▸ Written problem
How many lines of the items below contain the string "height"? Case counts, and the reply should be only the number.

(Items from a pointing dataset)
____

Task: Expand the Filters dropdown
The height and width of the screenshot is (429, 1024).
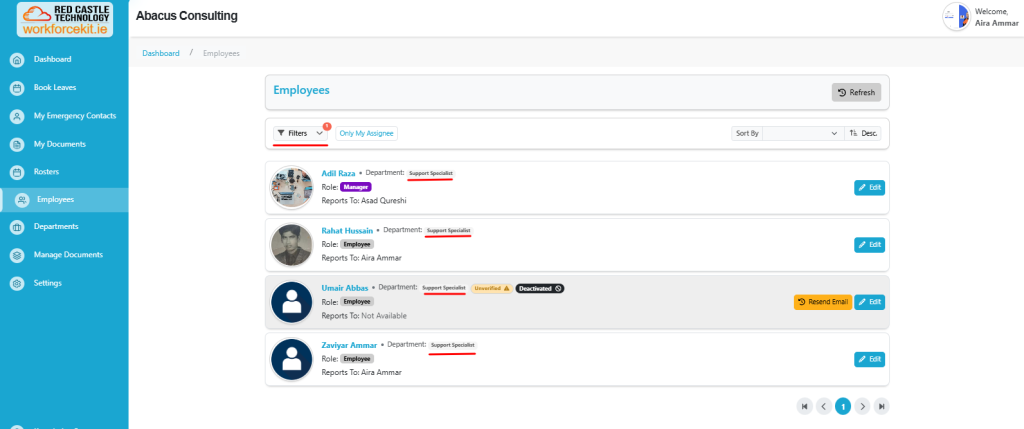Action: (x=300, y=133)
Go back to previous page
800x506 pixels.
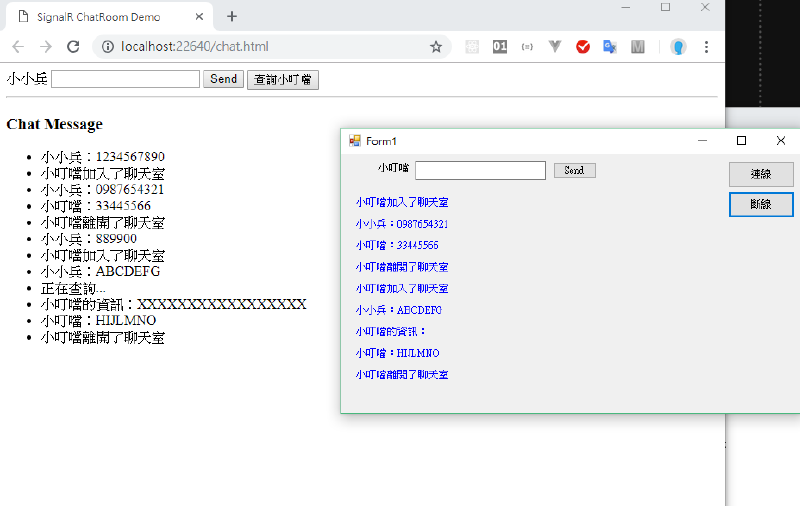[x=18, y=47]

____

▸ Answer
1